Dysregulated Lipid and Protein Networks in Osteochondrosis.

Abstract

Osteochondrosis is an orthopedic developmental disease that affects subchondral bone and articular cartilage in humans and domestic animals, resulting in lameness and joint effusion. Here, we compared the molecular compositions of cartilage from healthy and osteochondrotic equine metacarpophalangeal joints to investigate the pathogenic processes of the disease. This comparison was carried out using an SP3-label-free proteomics workflow, analyzing the differences in protein abundance.
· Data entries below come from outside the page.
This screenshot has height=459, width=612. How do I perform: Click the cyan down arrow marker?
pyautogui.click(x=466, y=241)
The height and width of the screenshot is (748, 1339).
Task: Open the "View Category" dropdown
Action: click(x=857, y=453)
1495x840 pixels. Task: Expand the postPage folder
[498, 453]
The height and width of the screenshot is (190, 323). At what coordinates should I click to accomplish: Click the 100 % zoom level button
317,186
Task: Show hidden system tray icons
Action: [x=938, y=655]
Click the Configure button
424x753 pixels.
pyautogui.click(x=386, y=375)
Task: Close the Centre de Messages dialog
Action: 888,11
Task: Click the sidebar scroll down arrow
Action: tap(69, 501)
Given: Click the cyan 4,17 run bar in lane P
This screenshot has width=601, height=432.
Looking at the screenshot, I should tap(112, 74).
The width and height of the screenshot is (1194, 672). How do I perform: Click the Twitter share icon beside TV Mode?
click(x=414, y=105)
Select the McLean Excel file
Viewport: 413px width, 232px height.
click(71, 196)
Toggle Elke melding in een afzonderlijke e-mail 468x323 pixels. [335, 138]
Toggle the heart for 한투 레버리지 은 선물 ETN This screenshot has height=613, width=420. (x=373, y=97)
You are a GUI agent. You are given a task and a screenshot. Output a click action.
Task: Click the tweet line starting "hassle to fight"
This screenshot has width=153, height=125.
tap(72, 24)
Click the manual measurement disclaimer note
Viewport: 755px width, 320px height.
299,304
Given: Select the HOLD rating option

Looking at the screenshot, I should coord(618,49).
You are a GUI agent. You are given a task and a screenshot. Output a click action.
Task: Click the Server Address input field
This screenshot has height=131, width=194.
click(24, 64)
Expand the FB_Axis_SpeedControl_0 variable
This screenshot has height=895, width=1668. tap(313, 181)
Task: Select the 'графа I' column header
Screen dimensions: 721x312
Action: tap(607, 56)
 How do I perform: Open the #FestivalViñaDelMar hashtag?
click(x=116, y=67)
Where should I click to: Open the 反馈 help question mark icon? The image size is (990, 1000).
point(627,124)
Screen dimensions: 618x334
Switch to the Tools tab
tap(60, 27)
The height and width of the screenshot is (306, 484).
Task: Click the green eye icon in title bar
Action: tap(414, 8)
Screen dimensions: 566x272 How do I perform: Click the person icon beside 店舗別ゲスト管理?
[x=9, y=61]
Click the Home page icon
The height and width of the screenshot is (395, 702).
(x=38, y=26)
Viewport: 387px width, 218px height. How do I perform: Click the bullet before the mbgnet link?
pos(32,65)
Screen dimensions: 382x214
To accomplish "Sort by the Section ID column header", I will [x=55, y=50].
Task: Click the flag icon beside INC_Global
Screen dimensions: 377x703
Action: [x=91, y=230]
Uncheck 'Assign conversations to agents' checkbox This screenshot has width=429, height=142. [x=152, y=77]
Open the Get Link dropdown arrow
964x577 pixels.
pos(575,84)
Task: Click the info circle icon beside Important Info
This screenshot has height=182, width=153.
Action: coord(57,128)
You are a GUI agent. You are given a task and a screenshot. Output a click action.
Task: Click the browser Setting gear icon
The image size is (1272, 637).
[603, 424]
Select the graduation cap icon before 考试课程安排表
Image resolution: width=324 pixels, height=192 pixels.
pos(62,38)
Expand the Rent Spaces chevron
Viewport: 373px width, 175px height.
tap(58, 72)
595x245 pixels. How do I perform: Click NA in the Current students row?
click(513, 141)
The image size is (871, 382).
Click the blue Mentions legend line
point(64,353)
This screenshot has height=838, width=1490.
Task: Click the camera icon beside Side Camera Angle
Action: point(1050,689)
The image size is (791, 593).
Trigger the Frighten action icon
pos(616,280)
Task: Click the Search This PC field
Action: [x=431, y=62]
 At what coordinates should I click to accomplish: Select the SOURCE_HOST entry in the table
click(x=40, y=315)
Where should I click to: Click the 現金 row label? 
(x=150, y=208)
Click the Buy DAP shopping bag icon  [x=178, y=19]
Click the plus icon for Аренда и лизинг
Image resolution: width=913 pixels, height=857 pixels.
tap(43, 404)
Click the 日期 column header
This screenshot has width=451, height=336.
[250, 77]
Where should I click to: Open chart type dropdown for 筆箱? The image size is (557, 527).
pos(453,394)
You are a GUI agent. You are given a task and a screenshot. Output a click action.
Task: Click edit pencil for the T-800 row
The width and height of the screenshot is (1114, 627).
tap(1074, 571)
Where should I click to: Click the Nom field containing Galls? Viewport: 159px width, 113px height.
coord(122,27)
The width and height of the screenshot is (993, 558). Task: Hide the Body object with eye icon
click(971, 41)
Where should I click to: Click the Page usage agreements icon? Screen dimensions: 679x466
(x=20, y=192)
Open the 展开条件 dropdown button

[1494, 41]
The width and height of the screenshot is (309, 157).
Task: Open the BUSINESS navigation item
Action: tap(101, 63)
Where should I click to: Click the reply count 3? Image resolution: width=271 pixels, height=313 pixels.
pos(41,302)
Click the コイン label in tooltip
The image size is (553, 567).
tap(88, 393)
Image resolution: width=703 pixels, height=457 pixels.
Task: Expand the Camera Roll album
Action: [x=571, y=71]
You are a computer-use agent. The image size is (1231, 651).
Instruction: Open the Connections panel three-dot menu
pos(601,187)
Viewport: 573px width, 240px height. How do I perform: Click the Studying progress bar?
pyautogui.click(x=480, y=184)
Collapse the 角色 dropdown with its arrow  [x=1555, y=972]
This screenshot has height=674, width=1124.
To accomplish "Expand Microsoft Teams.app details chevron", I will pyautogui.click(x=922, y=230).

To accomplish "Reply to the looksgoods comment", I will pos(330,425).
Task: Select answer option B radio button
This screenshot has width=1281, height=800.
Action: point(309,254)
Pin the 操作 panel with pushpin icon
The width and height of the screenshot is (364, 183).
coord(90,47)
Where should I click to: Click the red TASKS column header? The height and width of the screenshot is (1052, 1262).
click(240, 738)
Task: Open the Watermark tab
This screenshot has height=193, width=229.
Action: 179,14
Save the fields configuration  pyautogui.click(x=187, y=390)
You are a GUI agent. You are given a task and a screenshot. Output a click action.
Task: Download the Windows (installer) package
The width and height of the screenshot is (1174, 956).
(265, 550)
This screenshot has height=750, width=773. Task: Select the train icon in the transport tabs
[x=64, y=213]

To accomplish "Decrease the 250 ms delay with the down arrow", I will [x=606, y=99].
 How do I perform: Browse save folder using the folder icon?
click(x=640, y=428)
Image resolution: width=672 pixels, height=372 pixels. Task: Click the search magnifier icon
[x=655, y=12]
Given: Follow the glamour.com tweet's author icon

Furthermore, mass spectrometry imaging (MSI) was employed for spatially resolved lipid analysis, providing a deeper understanding of osteochondrosis pathogenesis through molecular pathway analysis. Lipid readouts showed increased phosphatidylcholine (PC) lipid species and a downregulation of sphingomyelin (SM) lipids in osteochondrosis biopsies compared to healthy cartilage. Furthermore, spatial analysis of lipids revealed a higher presence of PC lipids in the superficial layer of the cartilage compared with the deep layer. Osteochondrosis-downregulated proteins were mainly involved in extracellular matrix (ECM) organization, protein folding, and hydroxylation, highlighting the importance of ECM imbalance in the osteochondrosis development. Protein-metabolite integration analysis reported a downregulation of glycolysis in the osteochondrosis group, which might lead to chondrocyte hypertrophy and ECM degradation. Our work provides novel insights into the underlying mechanisms associated with the development of osteochondrosis.